Minister of Justice
- In office 9 October 1995 – 11 January 1996
- Prime Minister: Tomiichi Murayama
- Preceded by: Tomoharu Tazawa
- Succeeded by: Ritsuko Nagao

Member of the House of Councillors
- In office 30 November 1981 – 25 July 1998
- Preceded by: Izuo Nagano
- Succeeded by: Ikuo Kamei
- Constituency: Hiroshima at-large

Governor of Hiroshima
- In office 16 December 1973 – 29 October 1981
- Monarch: Hirohito
- Preceded by: Izuo Nagano
- Succeeded by: Toranosuke Takeshita

Personal details
- Born: 22 September 1921 Fukuyama, Hiroshima, Japan
- Died: 26 May 2012 (aged 90) Shibuya, Tokyo, Japan
- Party: Liberal Democratic
- Children: Yoichi Miyazawa
- Relatives: Kiichi Miyazawa (brother)
- Alma mater: Tokyo Imperial University

= Hiroshi Miyazawa =

Japanese politician (1921–2012)

Hiroshi Miyazawa (宮澤 弘, Miyazawa Hiroshi) was a Japanese politician who served as the Governor of Hiroshima Prefecture from 1973 to 1981 and the Minister of Justice from 1995 to 1996.

==Biography==
Miyazawa was born in 1921. He was the younger brother of Kiichi Miyazawa.
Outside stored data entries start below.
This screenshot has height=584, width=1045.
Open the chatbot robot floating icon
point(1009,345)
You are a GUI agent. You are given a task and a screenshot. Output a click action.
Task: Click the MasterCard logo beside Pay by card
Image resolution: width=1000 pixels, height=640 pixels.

He was elected as governor of Hiroshima in December 1973 for the Liberal Democratic Party, and defeated the Japanese Communist Party candidate Noriaki Yamada. As governor he advocated greater autonomy for local governors.

On 9 October 1996, he was appointed Minister of Justice and replaced Tomoharu Tazawa in the post. During his tenure Miyazawa tried to use the anti-subversion law against the Aum Shinrikyo sect.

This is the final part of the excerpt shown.